Prompt engineering is the new model training. We have invested more time in crafting the prompt for our Gemini system than any other part of the codebase. The distinction between a good prompt and a well-constructed prompt was the distinction between arbitrary free-text responses and well-structured JSON with actionable hardware commands. The prompt is the model for multimodal AI. Physical computing humbles you very quickly. Software developers often forget that deterministic execution is a given. Hardware has timing constraints, electrical noise, mechanical tolerances, and failure modes that no amount of well-written code can abstract away. Servo jitter, Bluetooth dropouts, and I2C addressing issues taught us more about systems engineering in one weekend than a semester of lectures. The distinction between a prototype and production codebase is real, and that's perfectly fine.

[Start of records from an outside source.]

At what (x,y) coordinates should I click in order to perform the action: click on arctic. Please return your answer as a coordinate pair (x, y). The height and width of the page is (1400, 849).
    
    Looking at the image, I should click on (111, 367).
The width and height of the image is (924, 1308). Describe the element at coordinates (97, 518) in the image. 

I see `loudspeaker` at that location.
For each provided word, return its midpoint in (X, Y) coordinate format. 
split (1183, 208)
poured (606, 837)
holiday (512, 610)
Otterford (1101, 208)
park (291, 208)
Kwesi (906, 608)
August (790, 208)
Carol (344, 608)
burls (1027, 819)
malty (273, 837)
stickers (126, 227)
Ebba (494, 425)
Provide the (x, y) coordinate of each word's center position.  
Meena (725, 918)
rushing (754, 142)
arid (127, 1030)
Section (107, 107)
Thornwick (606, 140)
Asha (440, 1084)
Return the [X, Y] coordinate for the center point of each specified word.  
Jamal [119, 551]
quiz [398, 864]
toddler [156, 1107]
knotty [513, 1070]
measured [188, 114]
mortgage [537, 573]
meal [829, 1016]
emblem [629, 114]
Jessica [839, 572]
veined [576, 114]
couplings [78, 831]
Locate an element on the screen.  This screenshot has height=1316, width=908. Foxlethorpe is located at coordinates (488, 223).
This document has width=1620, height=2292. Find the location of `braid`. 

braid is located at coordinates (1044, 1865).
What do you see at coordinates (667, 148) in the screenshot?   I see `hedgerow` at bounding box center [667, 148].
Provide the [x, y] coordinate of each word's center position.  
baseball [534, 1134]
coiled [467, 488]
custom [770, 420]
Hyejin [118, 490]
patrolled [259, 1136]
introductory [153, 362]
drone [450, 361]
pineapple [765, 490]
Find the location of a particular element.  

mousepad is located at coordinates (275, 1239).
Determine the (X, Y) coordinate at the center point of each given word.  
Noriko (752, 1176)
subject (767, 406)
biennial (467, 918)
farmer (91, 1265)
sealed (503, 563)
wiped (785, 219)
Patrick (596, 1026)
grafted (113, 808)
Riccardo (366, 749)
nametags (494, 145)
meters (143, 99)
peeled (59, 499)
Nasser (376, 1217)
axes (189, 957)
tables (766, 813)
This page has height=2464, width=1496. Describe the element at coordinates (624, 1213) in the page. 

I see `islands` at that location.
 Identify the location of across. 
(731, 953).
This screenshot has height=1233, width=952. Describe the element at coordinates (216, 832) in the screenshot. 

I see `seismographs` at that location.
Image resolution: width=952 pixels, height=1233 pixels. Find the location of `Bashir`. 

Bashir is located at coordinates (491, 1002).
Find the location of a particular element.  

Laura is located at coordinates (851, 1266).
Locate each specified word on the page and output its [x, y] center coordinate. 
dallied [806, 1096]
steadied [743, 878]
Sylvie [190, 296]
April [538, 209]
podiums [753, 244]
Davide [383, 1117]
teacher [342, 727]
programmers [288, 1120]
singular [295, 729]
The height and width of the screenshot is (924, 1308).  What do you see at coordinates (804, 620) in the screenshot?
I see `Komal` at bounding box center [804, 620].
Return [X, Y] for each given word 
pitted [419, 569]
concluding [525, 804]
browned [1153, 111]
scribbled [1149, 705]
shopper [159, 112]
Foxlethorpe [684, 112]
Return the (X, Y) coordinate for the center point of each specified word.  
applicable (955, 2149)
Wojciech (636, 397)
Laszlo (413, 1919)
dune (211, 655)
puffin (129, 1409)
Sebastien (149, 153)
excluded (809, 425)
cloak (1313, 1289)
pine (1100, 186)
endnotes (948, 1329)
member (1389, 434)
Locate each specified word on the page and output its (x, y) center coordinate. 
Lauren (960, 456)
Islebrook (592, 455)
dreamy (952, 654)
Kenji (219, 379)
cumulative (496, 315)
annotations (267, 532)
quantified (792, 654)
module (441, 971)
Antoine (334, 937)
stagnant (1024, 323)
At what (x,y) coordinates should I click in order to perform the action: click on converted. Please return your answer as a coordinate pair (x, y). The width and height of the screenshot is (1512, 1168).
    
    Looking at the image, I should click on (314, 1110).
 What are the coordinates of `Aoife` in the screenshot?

While our cloud-dependent architecture would never be suitable for production use in a traffic safety system (latency, internet dependency, etc., as well as the associated energy costs), that's not the point of the project. The point of the project is to demonstrate that zero-shot multimodal AI can be used to replace traditional detection model training as well as traditional hardware detection solutions to solve the preemption problem. Cross-modal verification was a big part of the project, too. While the IR sensors detected 5 vehicles, Gemini only detected 3, which forced us to think about failure modes, occlusion, etc. While a real-world safety-critical system would need redundancy, we learned a lot by implementing a very simple fusion layer, which gave us a huge appreciation for why AVs use lidar, radar, and cameras together.

What's next for G.A.N.D.A.L.F.

Edge deployment: The vision pipeline should be migrated from the cloud Gemini API to the locally deployed model (Gemma 3 4B or Qwen2.5-VL 7B), which does not require the internet, thus reducing the latency time from seconds to milliseconds. The cloud API will act as the higher-order coordinator for multiple intersections. Multi-intersection coordination: The GANDALF nodes should be interconnected in a network, such that the upstream intersections send notifications about the arrival of an ambulance to the downstream intersections, thus providing the rolling green wave before the ambulance reaches the intersection. Real traffic validation: The researchers should work with the civil engineering department of the Missouri S&T school to validate the GANDALF performance using the camera feeds of the intersections. Vehicle-to-Everything integration: Vehicle-to-Everything should be integrated as an additional input, not as an alternative, to the computer vision input. This is because not all cars will have transponders, while all cars can be seen by the camera. Open-source release: GANDALF should be released as a turnkey product that any city can deploy with the Raspberry Pi and the webcam, not just the ones that can afford the enterprise version. The objective is that smart traffic infrastructure should not be limited to the ones that can afford it, but should be available for every community.